---------- Data supplied ----------

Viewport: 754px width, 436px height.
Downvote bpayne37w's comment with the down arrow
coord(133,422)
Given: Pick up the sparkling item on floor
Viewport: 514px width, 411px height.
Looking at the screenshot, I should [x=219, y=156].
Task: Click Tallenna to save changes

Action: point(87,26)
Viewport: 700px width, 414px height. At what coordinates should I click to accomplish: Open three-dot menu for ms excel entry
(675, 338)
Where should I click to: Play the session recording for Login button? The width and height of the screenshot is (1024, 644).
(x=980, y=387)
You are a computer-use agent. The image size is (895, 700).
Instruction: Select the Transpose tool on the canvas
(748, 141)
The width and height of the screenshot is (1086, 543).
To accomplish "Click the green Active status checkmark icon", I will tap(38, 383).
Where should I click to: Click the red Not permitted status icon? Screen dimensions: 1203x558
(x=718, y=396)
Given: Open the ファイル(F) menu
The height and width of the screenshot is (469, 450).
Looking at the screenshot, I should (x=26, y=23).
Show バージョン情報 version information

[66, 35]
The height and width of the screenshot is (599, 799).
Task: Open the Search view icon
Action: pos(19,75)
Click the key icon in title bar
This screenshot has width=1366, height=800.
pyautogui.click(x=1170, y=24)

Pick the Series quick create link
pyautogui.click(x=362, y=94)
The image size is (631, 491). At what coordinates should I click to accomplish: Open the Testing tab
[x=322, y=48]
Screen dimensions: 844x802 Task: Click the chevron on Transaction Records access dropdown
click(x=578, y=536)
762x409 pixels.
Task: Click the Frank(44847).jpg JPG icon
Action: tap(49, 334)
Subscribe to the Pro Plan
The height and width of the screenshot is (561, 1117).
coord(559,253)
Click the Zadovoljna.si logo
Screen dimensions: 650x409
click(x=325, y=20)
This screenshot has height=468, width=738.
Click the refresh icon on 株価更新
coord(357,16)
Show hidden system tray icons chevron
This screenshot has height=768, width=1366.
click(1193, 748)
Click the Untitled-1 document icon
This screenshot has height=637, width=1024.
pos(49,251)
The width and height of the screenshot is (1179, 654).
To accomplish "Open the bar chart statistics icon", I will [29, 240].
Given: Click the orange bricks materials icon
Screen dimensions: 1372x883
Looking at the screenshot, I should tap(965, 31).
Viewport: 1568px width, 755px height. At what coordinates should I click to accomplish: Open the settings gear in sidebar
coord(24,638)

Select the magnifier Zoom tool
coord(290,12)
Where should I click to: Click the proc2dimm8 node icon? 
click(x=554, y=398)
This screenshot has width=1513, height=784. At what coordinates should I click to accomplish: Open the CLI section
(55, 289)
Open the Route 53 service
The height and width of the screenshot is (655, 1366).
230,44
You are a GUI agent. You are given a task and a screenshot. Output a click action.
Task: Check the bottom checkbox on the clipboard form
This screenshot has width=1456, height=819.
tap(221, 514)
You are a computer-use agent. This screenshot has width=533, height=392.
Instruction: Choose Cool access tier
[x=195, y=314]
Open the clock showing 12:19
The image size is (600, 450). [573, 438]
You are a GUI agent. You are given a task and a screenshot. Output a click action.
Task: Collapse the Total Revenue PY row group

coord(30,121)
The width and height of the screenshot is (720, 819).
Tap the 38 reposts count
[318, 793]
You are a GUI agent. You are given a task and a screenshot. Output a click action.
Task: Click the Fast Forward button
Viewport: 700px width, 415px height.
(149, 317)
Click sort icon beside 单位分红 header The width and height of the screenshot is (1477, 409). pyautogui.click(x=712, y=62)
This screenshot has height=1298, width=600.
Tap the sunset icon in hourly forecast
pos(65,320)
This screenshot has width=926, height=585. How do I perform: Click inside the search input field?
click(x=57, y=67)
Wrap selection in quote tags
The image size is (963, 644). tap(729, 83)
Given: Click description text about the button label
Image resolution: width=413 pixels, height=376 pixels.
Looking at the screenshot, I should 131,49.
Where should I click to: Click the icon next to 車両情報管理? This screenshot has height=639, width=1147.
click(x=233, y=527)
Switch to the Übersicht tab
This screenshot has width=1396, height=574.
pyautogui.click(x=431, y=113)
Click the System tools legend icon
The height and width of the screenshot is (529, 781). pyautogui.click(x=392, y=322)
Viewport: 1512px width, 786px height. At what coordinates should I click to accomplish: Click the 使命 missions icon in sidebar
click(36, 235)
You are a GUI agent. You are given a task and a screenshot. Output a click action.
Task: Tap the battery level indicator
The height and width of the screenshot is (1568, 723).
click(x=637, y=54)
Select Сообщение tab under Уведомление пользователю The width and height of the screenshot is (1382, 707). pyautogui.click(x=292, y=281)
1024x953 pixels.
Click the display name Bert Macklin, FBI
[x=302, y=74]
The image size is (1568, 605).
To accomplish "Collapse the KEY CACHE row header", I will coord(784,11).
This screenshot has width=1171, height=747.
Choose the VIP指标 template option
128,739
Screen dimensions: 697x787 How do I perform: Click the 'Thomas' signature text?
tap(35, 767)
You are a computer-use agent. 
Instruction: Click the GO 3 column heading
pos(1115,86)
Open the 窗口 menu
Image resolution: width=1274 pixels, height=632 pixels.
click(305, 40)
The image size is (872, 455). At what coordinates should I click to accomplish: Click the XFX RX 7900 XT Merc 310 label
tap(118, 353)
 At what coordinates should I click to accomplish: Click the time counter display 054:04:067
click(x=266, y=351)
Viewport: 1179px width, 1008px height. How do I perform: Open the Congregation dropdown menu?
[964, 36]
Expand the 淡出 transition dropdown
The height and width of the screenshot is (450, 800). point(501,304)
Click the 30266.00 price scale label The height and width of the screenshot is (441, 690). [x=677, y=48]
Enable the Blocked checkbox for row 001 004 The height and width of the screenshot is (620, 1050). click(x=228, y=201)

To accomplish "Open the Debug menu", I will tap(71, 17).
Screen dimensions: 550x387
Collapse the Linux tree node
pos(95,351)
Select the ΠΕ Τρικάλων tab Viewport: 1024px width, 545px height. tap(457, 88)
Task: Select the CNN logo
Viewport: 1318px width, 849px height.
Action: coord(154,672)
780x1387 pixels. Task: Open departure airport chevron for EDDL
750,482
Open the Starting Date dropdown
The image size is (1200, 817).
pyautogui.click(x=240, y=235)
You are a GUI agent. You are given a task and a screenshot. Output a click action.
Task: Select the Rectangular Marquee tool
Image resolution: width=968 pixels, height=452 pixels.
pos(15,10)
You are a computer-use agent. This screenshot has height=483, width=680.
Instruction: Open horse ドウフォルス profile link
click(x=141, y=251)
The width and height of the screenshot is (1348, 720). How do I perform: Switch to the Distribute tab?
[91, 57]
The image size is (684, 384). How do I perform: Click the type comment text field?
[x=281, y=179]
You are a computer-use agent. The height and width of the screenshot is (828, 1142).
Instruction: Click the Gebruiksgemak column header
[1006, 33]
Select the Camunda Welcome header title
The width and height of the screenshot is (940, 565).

----------

▶ **Task objective**
Retype the listing. Match it exactly.

▶ **Answer to the exercise**
Viewport: 754px width, 436px height.
Downvote bpayne37w's comment with the down arrow
coord(133,422)
Given: Pick up the sparkling item on floor
Viewport: 514px width, 411px height.
Looking at the screenshot, I should [x=219, y=156].
Task: Click Tallenna to save changes

Action: point(87,26)
Viewport: 700px width, 414px height. At what coordinates should I click to accomplish: Open three-dot menu for ms excel entry
(675, 338)
Where should I click to: Play the session recording for Login button? The width and height of the screenshot is (1024, 644).
(x=980, y=387)
You are a computer-use agent. The image size is (895, 700).
Instruction: Select the Transpose tool on the canvas
(748, 141)
The width and height of the screenshot is (1086, 543).
To accomplish "Click the green Active status checkmark icon", I will tap(38, 383).
Where should I click to: Click the red Not permitted status icon? Screen dimensions: 1203x558
(x=718, y=396)
Given: Open the ファイル(F) menu
The height and width of the screenshot is (469, 450).
Looking at the screenshot, I should (x=26, y=23).
Show バージョン情報 version information

[66, 35]
The height and width of the screenshot is (599, 799).
Task: Open the Search view icon
Action: pos(19,75)
Click the key icon in title bar
This screenshot has width=1366, height=800.
pyautogui.click(x=1170, y=24)

Pick the Series quick create link
pyautogui.click(x=362, y=94)
The image size is (631, 491). At what coordinates should I click to accomplish: Open the Testing tab
[x=322, y=48]
Screen dimensions: 844x802 Task: Click the chevron on Transaction Records access dropdown
click(x=578, y=536)
762x409 pixels.
Task: Click the Frank(44847).jpg JPG icon
Action: tap(49, 334)
Subscribe to the Pro Plan
The height and width of the screenshot is (561, 1117).
coord(559,253)
Click the Zadovoljna.si logo
Screen dimensions: 650x409
click(x=325, y=20)
This screenshot has height=468, width=738.
Click the refresh icon on 株価更新
coord(357,16)
Show hidden system tray icons chevron
This screenshot has height=768, width=1366.
click(1193, 748)
Click the Untitled-1 document icon
This screenshot has height=637, width=1024.
pos(49,251)
The width and height of the screenshot is (1179, 654).
To accomplish "Open the bar chart statistics icon", I will [29, 240].
Given: Click the orange bricks materials icon
Screen dimensions: 1372x883
Looking at the screenshot, I should tap(965, 31).
Viewport: 1568px width, 755px height. At what coordinates should I click to accomplish: Open the settings gear in sidebar
coord(24,638)

Select the magnifier Zoom tool
coord(290,12)
Where should I click to: Click the proc2dimm8 node icon? 
click(x=554, y=398)
This screenshot has width=1513, height=784. At what coordinates should I click to accomplish: Open the CLI section
(55, 289)
Open the Route 53 service
The height and width of the screenshot is (655, 1366).
230,44
You are a GUI agent. You are given a task and a screenshot. Output a click action.
Task: Check the bottom checkbox on the clipboard form
This screenshot has width=1456, height=819.
tap(221, 514)
You are a computer-use agent. This screenshot has width=533, height=392.
Instruction: Choose Cool access tier
[x=195, y=314]
Open the clock showing 12:19
The image size is (600, 450). [573, 438]
You are a GUI agent. You are given a task and a screenshot. Output a click action.
Task: Collapse the Total Revenue PY row group

coord(30,121)
The width and height of the screenshot is (720, 819).
Tap the 38 reposts count
[318, 793]
You are a GUI agent. You are given a task and a screenshot. Output a click action.
Task: Click the Fast Forward button
Viewport: 700px width, 415px height.
(149, 317)
Click sort icon beside 单位分红 header The width and height of the screenshot is (1477, 409). pyautogui.click(x=712, y=62)
This screenshot has height=1298, width=600.
Tap the sunset icon in hourly forecast
pos(65,320)
This screenshot has width=926, height=585. How do I perform: Click inside the search input field?
click(x=57, y=67)
Wrap selection in quote tags
The image size is (963, 644). tap(729, 83)
Given: Click description text about the button label
Image resolution: width=413 pixels, height=376 pixels.
Looking at the screenshot, I should 131,49.
Where should I click to: Click the icon next to 車両情報管理? This screenshot has height=639, width=1147.
click(x=233, y=527)
Switch to the Übersicht tab
This screenshot has width=1396, height=574.
pyautogui.click(x=431, y=113)
Click the System tools legend icon
The height and width of the screenshot is (529, 781). pyautogui.click(x=392, y=322)
Viewport: 1512px width, 786px height. At what coordinates should I click to accomplish: Click the 使命 missions icon in sidebar
click(36, 235)
You are a GUI agent. You are given a task and a screenshot. Output a click action.
Task: Tap the battery level indicator
The height and width of the screenshot is (1568, 723).
click(x=637, y=54)
Select Сообщение tab under Уведомление пользователю The width and height of the screenshot is (1382, 707). pyautogui.click(x=292, y=281)
1024x953 pixels.
Click the display name Bert Macklin, FBI
[x=302, y=74]
The image size is (1568, 605).
To accomplish "Collapse the KEY CACHE row header", I will coord(784,11).
This screenshot has width=1171, height=747.
Choose the VIP指标 template option
128,739
Screen dimensions: 697x787 How do I perform: Click the 'Thomas' signature text?
tap(35, 767)
You are a computer-use agent. 
Instruction: Click the GO 3 column heading
pos(1115,86)
Open the 窗口 menu
Image resolution: width=1274 pixels, height=632 pixels.
click(305, 40)
The image size is (872, 455). At what coordinates should I click to accomplish: Click the XFX RX 7900 XT Merc 310 label
tap(118, 353)
 At what coordinates should I click to accomplish: Click the time counter display 054:04:067
click(x=266, y=351)
Viewport: 1179px width, 1008px height. How do I perform: Open the Congregation dropdown menu?
[964, 36]
Expand the 淡出 transition dropdown
The height and width of the screenshot is (450, 800). point(501,304)
Click the 30266.00 price scale label The height and width of the screenshot is (441, 690). [x=677, y=48]
Enable the Blocked checkbox for row 001 004 The height and width of the screenshot is (620, 1050). click(x=228, y=201)

To accomplish "Open the Debug menu", I will tap(71, 17).
Screen dimensions: 550x387
Collapse the Linux tree node
pos(95,351)
Select the ΠΕ Τρικάλων tab Viewport: 1024px width, 545px height. tap(457, 88)
Task: Select the CNN logo
Viewport: 1318px width, 849px height.
Action: coord(154,672)
780x1387 pixels. Task: Open departure airport chevron for EDDL
750,482
Open the Starting Date dropdown
The image size is (1200, 817).
pyautogui.click(x=240, y=235)
You are a GUI agent. You are given a task and a screenshot. Output a click action.
Task: Select the Rectangular Marquee tool
Image resolution: width=968 pixels, height=452 pixels.
pos(15,10)
You are a computer-use agent. This screenshot has height=483, width=680.
Instruction: Open horse ドウフォルス profile link
click(x=141, y=251)
The width and height of the screenshot is (1348, 720). How do I perform: Switch to the Distribute tab?
[91, 57]
The image size is (684, 384). How do I perform: Click the type comment text field?
[x=281, y=179]
You are a computer-use agent. The height and width of the screenshot is (828, 1142).
Instruction: Click the Gebruiksgemak column header
[1006, 33]
Select the Camunda Welcome header title
The width and height of the screenshot is (940, 565).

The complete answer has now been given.